Hello, Latte Macchiato.
It was quiet when I visited, with only one or two other patrons coming in for a coffee. They offer a small selection of baked goods that looked pretty good and I enjoyed the few minutes I spent there before heading back out into the wilds of Frankfurt.
Europa Allee 29
+49 69 91316787
The Coffee Altar at Bonanza Coffee Heroes.
Bonanza Coffee Heroes - Berlin
My one and only stop in Berlin was delivered by the informative blog Cafe Kultur Berlin. Located in the old East Berlin in a Cold War era building (in fact part of the charm of the place is that it looks like it could have been part of the Cold War), I knew I was in a house of serious coffee people when: a)a guy was wearing a tie and vest, b)the guy had facial hair, c)he was wearing a hat, d)he was very intently brewing a pour over, e)he was weighing and measuring as he brewed, f)he took pictures of his brew and g)seemed mildly irritated by the fat guy in a blue Columbia news media jacket wearing a camera.
Ah, Third Wave thrives even in Germany. Lucky the world.
What I liked most about Bonanza was the interior of the building itself. Dilapidated concrete in need of patching gave a distinct Soviet Cold War feel to the place. I fantasized what it must have been like in 1980s walking along the streets and seeing what this space was during those times. Bleak, cold, dismal. Quite a difference from today.

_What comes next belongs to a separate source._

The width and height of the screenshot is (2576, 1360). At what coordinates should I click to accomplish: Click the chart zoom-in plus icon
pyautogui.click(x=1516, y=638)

Paired with the Cold War building was a collection of what looks to be 1950s era Probat roasters. Here, Bonanza roasts their own coffee with burlap bags stacked against a wall, little stools positioned about for guests to use and a monolithic steel altar to espresso-making, complete with the requisite Synesso espresso machine.
Bonanza's collection of roasters.
Granted, it was about half an hour to closing, so the place was quiet. The two guys there (one of them the owner) were busy either photographing the v60 brew, fiddling with the cash register, or preparing to go to a concert. I'm not one to tip my hat that I work in coffee, so I kept that to myself because I find it much more interesting to see how a place operates when they think you're just some schmoe. Though I did find it amusing to hear them talk trash about Counter Culture (the mustached guy is from the Southeast United States).

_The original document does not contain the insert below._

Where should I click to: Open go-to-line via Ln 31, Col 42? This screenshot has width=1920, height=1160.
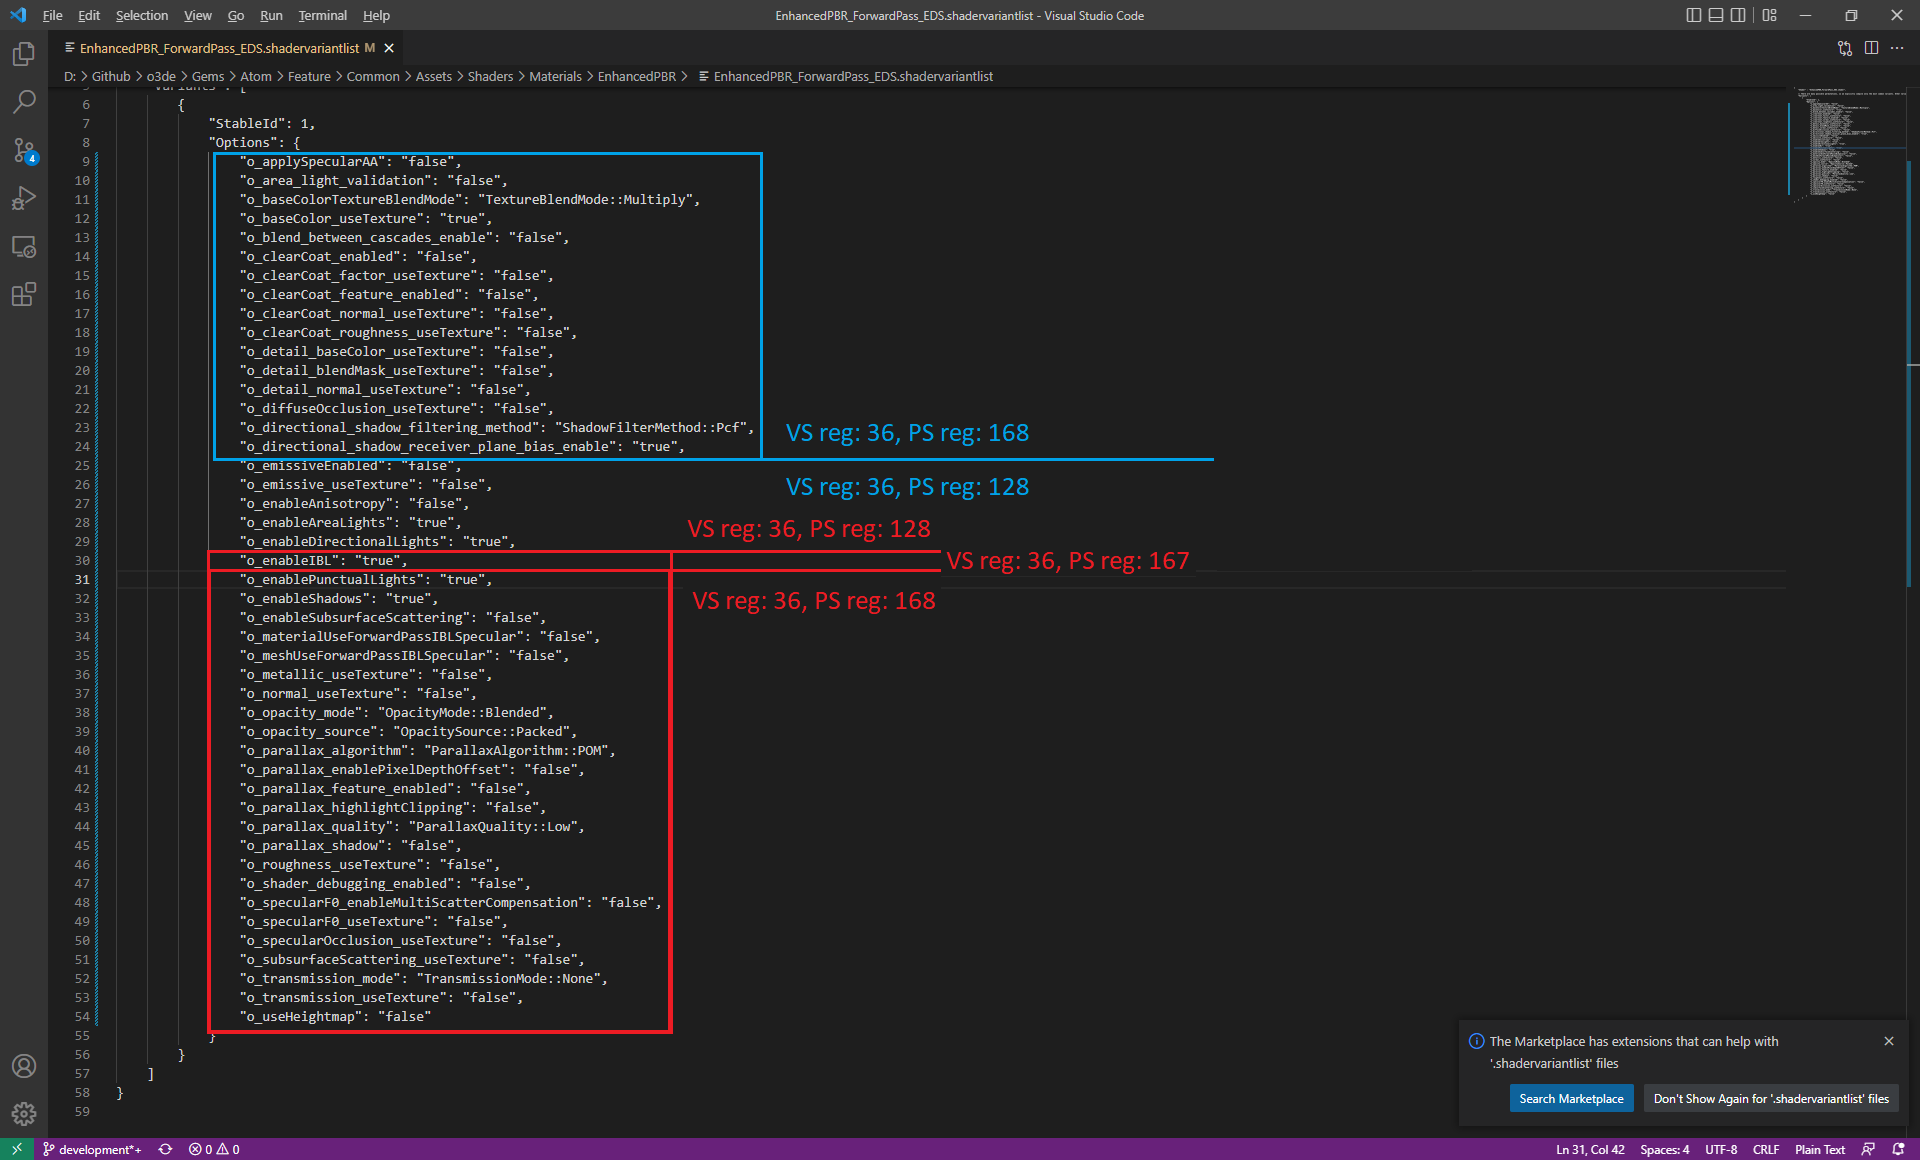(x=1589, y=1149)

After the guys left, I chatted up the female barista about how things were and if I could have a coffee please. They had a couple of hand brew coffees available and asked her to select the one she was most excited about. She chose their El Salvador coffee. I don't know much else about the coffee because that's all the menu board read: "El Salvador."
Brewing with the V60.
Brewed in the Hario V60, Bonanza follows the style espoused by most baristas: fast. My coffee brewed in just over two minutes, which might have been attributable to the relatively new barista but that guy with the mustache shooting pictures of his brew did the same thing.
The coffee itself wasn't too bad (I liked my macchiato better), but the quick brew time resulted in a distinct underextracted sour tone to the coffee. Not terribly bad but nothing to savor and run home to tell momma either. The barista was pleasant enough and we chatted briefly about Berlin and some things to do in the city before I bid my adieu and headed off in search of the brauhaus.
My cup of El Salvador. Bright, but sour.